Mounting Evidence Reveals Akira Ransomware Targets Cisco VPNs to Breach Corporate Networks.
There is growing evidence that the Akira ransomware operation is specifically targeting Cisco VPN (virtual private network) products as a means to breach corporate networks, steal data, and encrypt it. Akira ransomware, which was launched in March 2023, recently added a Linux encryptor to target VMware ESXi virtual machines.
Cisco VPN solutions are widely adopted across various industries to provide secure and encrypted data transmission between users and corporate networks, especially for remotely working employees.
Reports suggest that Akira ransomware has been leveraging compromised Cisco VPN accounts, allowing them to breach corporate networks without the need for additional backdoors or persistence mechanisms that could expose them.

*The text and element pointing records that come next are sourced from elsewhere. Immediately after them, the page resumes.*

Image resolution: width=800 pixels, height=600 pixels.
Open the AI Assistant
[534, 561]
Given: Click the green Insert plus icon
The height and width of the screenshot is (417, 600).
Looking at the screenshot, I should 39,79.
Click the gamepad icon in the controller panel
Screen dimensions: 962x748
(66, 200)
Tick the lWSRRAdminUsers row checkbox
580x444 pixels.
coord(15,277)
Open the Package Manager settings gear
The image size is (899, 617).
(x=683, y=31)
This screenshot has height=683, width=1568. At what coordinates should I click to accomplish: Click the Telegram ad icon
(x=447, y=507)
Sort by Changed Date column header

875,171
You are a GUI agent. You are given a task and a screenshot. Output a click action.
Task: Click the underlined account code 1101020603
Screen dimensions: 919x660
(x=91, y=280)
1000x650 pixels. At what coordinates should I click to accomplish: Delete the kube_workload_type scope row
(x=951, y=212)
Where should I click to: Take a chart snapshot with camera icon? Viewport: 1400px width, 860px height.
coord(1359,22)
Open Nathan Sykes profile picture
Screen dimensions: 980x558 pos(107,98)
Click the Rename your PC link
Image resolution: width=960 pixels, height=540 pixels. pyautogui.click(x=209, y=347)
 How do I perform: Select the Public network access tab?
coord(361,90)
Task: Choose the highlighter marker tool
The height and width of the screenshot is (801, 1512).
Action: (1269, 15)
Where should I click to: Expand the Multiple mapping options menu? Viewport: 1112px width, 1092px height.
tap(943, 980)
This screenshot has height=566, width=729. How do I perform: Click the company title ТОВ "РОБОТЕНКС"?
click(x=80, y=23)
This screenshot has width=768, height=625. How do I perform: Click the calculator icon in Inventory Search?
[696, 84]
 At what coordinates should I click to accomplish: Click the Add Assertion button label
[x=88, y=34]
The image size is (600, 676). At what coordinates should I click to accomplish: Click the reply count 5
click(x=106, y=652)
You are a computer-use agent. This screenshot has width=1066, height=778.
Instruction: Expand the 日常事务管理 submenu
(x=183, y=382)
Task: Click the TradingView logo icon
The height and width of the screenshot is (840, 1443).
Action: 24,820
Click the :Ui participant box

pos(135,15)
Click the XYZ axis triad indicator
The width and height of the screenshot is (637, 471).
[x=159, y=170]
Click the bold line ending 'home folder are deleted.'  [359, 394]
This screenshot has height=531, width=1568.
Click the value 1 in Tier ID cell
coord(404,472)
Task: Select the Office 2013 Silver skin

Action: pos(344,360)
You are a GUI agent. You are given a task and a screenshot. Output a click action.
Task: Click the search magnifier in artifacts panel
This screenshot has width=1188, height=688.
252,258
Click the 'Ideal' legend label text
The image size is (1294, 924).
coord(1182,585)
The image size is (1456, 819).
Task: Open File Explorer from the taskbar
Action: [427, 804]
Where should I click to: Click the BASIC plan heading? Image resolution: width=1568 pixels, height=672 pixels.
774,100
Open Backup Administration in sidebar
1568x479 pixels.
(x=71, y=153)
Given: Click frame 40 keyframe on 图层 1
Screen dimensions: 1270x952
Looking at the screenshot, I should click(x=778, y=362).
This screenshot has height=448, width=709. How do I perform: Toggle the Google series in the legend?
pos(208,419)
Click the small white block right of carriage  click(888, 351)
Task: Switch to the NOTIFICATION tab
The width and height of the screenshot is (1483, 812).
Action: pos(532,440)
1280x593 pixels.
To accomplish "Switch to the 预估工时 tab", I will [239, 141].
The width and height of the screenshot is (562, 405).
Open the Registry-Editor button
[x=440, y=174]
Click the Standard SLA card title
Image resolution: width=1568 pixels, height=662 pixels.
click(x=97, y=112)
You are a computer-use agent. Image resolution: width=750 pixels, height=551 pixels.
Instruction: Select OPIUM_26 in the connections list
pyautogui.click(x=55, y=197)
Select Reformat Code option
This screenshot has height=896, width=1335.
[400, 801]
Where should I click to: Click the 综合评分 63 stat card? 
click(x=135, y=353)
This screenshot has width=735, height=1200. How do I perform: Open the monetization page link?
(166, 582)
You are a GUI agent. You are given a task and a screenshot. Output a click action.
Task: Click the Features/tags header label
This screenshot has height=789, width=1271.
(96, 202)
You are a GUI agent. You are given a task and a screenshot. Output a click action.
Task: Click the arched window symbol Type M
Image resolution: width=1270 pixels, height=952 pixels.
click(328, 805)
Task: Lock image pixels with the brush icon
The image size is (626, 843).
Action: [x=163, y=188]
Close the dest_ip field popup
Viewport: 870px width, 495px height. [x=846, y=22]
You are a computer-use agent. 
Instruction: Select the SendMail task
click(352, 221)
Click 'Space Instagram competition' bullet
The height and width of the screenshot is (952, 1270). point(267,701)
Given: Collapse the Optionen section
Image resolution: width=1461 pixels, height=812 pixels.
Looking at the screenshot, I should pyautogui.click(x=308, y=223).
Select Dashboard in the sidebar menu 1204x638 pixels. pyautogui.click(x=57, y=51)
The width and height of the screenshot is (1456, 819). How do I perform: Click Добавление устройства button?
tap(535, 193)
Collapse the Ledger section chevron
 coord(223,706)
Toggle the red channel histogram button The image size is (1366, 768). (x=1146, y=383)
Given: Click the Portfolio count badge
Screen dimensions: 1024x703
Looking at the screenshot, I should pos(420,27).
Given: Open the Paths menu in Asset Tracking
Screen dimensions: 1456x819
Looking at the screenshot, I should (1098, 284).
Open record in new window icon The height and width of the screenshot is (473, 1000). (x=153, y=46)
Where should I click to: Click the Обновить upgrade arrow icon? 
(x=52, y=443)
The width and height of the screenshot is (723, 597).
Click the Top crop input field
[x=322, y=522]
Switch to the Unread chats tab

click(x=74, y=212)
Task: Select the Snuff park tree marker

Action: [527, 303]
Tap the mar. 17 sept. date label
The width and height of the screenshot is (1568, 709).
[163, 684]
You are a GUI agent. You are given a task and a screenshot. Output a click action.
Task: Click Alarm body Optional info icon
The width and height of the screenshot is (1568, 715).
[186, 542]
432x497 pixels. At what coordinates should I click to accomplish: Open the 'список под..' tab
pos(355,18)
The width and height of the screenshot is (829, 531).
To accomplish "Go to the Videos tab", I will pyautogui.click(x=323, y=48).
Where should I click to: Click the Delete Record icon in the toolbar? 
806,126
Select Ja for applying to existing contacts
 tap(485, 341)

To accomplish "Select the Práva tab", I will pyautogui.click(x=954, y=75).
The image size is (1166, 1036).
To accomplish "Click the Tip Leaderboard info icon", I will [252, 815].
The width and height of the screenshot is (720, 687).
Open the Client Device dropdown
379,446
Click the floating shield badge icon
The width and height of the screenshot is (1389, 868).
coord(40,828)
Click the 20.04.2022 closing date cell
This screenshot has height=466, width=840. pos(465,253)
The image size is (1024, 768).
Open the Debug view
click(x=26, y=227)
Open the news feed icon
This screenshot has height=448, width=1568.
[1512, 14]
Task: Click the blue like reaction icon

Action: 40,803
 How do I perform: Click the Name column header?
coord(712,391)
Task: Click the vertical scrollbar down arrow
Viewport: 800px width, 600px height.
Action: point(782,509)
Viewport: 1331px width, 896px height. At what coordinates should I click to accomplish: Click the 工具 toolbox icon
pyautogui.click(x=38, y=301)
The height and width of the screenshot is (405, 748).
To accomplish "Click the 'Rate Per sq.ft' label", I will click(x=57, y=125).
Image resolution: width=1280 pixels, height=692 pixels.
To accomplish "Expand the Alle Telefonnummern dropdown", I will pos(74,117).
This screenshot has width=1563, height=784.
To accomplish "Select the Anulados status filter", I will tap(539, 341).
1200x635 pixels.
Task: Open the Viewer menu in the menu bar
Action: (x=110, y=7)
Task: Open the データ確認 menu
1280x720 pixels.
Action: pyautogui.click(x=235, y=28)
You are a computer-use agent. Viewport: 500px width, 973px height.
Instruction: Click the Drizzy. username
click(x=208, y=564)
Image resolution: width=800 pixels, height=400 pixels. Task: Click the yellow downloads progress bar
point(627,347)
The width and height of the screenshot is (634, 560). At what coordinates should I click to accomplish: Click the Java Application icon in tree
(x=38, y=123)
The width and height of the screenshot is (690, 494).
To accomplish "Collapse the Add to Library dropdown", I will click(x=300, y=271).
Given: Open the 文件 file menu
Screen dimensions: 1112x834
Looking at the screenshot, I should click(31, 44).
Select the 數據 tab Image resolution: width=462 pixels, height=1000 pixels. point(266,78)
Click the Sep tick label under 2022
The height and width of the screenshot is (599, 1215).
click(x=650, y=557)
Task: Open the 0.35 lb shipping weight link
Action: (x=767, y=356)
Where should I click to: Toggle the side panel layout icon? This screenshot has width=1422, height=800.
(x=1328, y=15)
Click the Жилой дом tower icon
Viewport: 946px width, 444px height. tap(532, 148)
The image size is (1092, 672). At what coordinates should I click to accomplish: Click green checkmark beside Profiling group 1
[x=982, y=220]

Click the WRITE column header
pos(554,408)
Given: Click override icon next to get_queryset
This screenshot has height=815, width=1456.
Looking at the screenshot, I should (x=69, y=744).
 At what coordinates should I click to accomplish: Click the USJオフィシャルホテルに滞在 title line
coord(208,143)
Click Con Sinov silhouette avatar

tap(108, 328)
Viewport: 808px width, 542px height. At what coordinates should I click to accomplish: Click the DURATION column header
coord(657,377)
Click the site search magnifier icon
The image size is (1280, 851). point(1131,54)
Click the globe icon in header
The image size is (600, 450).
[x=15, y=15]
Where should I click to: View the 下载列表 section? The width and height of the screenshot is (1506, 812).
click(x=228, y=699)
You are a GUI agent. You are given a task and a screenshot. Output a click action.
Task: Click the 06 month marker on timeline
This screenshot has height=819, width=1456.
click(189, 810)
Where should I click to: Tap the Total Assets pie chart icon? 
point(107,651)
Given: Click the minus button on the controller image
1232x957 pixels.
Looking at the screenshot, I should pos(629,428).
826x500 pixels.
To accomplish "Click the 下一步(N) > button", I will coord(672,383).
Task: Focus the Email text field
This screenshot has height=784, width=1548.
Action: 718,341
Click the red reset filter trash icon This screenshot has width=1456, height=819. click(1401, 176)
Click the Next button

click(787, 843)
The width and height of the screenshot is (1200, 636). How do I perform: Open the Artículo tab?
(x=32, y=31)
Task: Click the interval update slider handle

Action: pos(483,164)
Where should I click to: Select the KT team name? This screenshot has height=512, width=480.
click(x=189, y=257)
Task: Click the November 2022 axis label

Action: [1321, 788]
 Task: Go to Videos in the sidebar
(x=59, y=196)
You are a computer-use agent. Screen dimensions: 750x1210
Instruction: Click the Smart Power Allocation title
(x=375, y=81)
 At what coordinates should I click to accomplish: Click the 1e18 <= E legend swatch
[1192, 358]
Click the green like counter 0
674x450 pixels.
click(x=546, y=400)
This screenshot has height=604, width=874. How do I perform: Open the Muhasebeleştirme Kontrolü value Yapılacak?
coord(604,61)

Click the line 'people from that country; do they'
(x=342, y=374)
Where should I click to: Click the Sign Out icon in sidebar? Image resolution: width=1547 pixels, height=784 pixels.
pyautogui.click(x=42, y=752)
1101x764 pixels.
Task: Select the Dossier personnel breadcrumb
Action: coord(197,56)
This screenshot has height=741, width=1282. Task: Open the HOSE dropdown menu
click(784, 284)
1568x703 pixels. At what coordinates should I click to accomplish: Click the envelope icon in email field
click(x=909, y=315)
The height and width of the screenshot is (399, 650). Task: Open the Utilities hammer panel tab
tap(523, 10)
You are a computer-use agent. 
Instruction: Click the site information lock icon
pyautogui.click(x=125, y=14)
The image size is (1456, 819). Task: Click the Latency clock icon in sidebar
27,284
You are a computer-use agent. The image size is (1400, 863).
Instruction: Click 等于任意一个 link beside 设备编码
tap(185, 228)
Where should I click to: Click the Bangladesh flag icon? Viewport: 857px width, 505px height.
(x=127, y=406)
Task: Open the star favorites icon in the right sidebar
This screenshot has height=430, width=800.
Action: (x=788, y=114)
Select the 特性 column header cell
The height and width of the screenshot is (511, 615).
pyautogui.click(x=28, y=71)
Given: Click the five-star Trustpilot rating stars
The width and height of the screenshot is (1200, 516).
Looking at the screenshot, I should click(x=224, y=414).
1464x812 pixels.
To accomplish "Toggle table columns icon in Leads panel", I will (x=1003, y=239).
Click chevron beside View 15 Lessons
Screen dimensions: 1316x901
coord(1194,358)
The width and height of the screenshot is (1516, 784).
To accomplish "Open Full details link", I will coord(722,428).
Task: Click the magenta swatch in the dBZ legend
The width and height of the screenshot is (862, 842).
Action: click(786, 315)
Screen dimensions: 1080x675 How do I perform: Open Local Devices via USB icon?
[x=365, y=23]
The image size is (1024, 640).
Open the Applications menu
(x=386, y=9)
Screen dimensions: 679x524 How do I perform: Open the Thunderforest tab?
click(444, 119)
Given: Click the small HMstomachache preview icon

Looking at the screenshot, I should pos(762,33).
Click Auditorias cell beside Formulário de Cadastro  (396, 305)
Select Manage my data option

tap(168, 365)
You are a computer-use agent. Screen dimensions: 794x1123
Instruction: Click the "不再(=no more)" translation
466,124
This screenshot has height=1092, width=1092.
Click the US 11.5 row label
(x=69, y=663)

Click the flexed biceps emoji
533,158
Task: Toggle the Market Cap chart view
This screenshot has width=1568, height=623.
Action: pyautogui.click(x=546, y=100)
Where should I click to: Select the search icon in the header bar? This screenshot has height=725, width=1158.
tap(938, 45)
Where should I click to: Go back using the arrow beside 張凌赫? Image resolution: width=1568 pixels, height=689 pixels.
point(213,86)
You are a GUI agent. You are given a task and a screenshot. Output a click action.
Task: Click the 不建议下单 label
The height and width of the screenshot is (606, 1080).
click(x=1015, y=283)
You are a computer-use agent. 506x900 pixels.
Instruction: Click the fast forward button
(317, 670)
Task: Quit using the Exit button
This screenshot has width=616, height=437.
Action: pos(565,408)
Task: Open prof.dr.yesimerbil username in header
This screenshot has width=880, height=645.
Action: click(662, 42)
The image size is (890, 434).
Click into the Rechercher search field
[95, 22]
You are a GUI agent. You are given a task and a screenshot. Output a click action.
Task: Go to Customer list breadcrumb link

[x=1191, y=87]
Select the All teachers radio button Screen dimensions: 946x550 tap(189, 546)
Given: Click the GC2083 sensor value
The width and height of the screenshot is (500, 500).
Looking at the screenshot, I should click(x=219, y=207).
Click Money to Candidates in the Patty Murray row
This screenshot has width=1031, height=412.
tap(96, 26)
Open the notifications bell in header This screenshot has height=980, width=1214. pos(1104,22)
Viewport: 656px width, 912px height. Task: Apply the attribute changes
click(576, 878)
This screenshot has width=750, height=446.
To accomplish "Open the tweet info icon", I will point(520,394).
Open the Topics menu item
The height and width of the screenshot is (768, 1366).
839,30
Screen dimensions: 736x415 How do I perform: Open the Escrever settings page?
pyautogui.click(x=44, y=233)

Sophos, a cybersecurity company, first noted Akira’s abuse of VPN accounts in May when they reported that the ransomware gang had breached a network by exploiting “VPN access using Single Factor authentication.” However, incident responder ‘Aura’ disclosed further information on Twitter regarding multiple Akira incidents that had used unprotected Cisco VPN accounts without multi-factor authentication.
Aura, in a conversation with BleepingComputer, mentioned that due to the lack of logging in Cisco ASA (Adaptive Security Appliance), it remains unclear whether Akira brute-forced the VPN account credentials or if they purchased them from dark web markets.
A privately shared report from SentinelOne, focusing on the same attack method, presented the possibility of Akira exploiting an unknown vulnerability in Cisco VPN software to bypass authentication in the absence of multi-factor authentication.
SentinelOne’s report also uncovered evidence of Akira’s use of Cisco VPN gateways in leaked data posted on the group’s extortion page. They observed Cisco VPN-related traits in at least eight cases, indicating that this is part of an ongoing attack strategy employed by the ransomware gang.
In addition, SentinelOne analysts discovered that Akira was utilizing the open-source remote access tool called RustDesk to navigate compromised networks. This makes Akira the first known ransomware group to abuse RustDesk. Since RustDesk is a legitimate tool, its presence is unlikely to raise suspicions, providing stealthy remote access to compromised computers.
Other advantages of using RustDesk for Akira include its cross-platform operation on Windows, macOS, and Linux, ensuring a wider range of targets. Additionally, the tool’s encrypted P2P connections make it less likely to be detected by network traffic monitoring tools. Furthermore, RustDesk supports file transfer, which facilitates data exfiltration and streamlines Akira’s toolkit.
SentinelOne also observed other tactics, techniques, and procedures (TTPs) employed by Akira in their recent attacks. These include SQL database access and manipulation, disabling firewalls and enabling RDP (Remote Desktop Protocol), disabling LSA (Local Security Authority) Protection, and disabling Windows Defender. These actions are typically performed after the attackers have established their presence in the targeted environment and are ready to proceed with the final phases of their attack.
In late June 2023, cybersecurity company Avast released a free decryptor for Akira ransomware. However, the threat actors behind Akira have since patched their encryptors, rendering Avast’s tool only effective against older versions.